Your goal
Would you set down the lines running from the one that holds "OpenAI (100, 699)" to the final line of the listing, both included, exactly and with no others?

Provided data
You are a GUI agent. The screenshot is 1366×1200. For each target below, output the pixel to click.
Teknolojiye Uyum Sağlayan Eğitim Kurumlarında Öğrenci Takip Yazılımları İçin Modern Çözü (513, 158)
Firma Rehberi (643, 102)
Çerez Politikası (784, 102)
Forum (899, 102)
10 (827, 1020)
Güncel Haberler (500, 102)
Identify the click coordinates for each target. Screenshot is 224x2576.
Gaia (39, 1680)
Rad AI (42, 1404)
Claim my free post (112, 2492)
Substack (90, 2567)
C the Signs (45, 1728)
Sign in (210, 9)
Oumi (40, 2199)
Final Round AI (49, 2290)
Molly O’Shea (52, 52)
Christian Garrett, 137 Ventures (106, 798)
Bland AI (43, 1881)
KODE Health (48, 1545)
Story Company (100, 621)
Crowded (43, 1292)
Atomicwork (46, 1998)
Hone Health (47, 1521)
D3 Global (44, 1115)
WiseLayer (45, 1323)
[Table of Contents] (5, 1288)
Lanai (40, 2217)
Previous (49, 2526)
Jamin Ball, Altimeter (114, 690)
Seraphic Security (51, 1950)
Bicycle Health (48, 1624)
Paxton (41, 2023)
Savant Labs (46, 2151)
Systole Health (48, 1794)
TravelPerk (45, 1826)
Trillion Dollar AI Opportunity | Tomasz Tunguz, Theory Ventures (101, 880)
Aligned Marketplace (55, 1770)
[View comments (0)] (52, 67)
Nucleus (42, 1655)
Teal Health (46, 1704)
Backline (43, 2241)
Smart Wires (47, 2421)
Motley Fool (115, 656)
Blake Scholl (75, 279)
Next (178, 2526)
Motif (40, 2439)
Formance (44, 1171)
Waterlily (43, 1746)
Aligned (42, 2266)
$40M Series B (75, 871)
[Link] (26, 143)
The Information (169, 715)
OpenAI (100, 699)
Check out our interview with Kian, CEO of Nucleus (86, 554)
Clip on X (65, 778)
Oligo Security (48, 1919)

Response to this exercise
OpenAI (100, 699)
Check out our interview with Kian, CEO of Nucleus (86, 554)
Clip on X (65, 778)
Oligo Security (48, 1919)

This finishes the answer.